I'll stare at a blank editor for an hour with three different solutions in my head that I could implement, and type nothing until a good enough one comes to mind that will save/avoid time and trouble down the road. That last solution is not best for any simple reason like algorithmic complexity or anything that can be scraped from web sites.

No shade on your skills, but for most problems, this is already false; the solutions have already been scraped.

All OSS has been ingested, and all the discussion in forum like this about it, and the personal blog posts and newsletters about it; and the bug tracking; and theh pull requests, and...

and training etc. is only going to get better and filtering out what is "best."

A vast majority of the problems I’m asked to solve at work do not have open-source code I can simply copy or discussion forums that already decided the best answer. Enterprise customers rarely put that stuff out there. Even if they did, it doesn’t account for the environment the solution sit in, possible future integrations, off-the-wall requests from the boss, or knowing that internal customer X is going to want some other wacky thing, so we need to make life easy on our future selves.

At best, what I find online are basic day 1 tutorials and proof on concept stuff. None of it could be used in production where we actually need to handle errors and possible failure situations.

Obviously novel problems require novel solutions, but the vast majority of software solutions are remixes of existing methods. I don’t know your work so I may be wrong in this specific case, but there are a vanishingly small number of people pushing forward the envelope of human knowledge on a day-to-day basis.

My company (and others in the same sector) depends on certain proprietary enterprise software that has literally no publicly available API documentation online, anywhere.

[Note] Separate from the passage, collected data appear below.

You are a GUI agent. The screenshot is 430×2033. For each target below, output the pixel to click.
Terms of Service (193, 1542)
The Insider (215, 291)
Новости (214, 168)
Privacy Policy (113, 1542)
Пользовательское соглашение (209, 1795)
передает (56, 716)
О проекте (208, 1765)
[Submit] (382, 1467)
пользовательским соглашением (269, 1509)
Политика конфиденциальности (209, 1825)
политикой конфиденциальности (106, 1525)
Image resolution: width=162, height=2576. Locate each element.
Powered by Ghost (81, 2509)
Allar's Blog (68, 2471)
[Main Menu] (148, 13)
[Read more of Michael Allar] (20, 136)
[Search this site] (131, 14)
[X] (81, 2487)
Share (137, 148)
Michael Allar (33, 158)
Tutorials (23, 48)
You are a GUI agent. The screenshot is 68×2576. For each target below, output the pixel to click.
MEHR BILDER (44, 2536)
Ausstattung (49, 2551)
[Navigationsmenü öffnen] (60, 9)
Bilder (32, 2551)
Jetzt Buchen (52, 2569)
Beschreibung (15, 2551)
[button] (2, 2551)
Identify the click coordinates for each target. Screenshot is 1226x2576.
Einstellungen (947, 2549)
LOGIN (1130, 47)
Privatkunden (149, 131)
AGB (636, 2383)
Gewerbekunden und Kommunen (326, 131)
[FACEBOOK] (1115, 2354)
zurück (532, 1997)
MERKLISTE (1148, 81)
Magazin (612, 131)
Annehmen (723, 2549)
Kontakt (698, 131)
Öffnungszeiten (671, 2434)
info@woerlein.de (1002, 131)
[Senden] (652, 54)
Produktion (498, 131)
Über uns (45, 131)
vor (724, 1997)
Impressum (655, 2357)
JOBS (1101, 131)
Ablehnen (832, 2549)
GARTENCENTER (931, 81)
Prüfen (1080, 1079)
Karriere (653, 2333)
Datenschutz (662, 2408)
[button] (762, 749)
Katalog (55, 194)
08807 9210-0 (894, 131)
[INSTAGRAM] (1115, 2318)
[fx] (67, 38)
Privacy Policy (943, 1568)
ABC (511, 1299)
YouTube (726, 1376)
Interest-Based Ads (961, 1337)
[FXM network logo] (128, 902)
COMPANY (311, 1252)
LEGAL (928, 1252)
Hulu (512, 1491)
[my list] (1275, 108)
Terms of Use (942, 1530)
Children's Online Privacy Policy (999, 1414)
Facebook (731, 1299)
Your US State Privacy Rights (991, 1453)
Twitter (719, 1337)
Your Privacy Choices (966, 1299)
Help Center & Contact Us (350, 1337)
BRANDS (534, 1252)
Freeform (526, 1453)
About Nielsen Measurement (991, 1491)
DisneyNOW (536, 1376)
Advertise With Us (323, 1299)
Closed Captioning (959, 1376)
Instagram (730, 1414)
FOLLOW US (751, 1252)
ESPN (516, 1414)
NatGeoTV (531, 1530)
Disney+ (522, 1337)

There is barely anything that qualifies as documentation that they are willing to provide under NDA for lock-in reasons/laziness (ERPish sort of thing narrowly designed for the specific sector, and more or less in a duopoly).

The difficulty in developing solutions is 95% understanding business processes/requirements. I suspect this kind of thing becomes more common the further you get from a "software company” into specific industry niches.

The point is that the best solution is based on specific context of my situation and the right judgment couldn't be known by anyone outside of my team/org.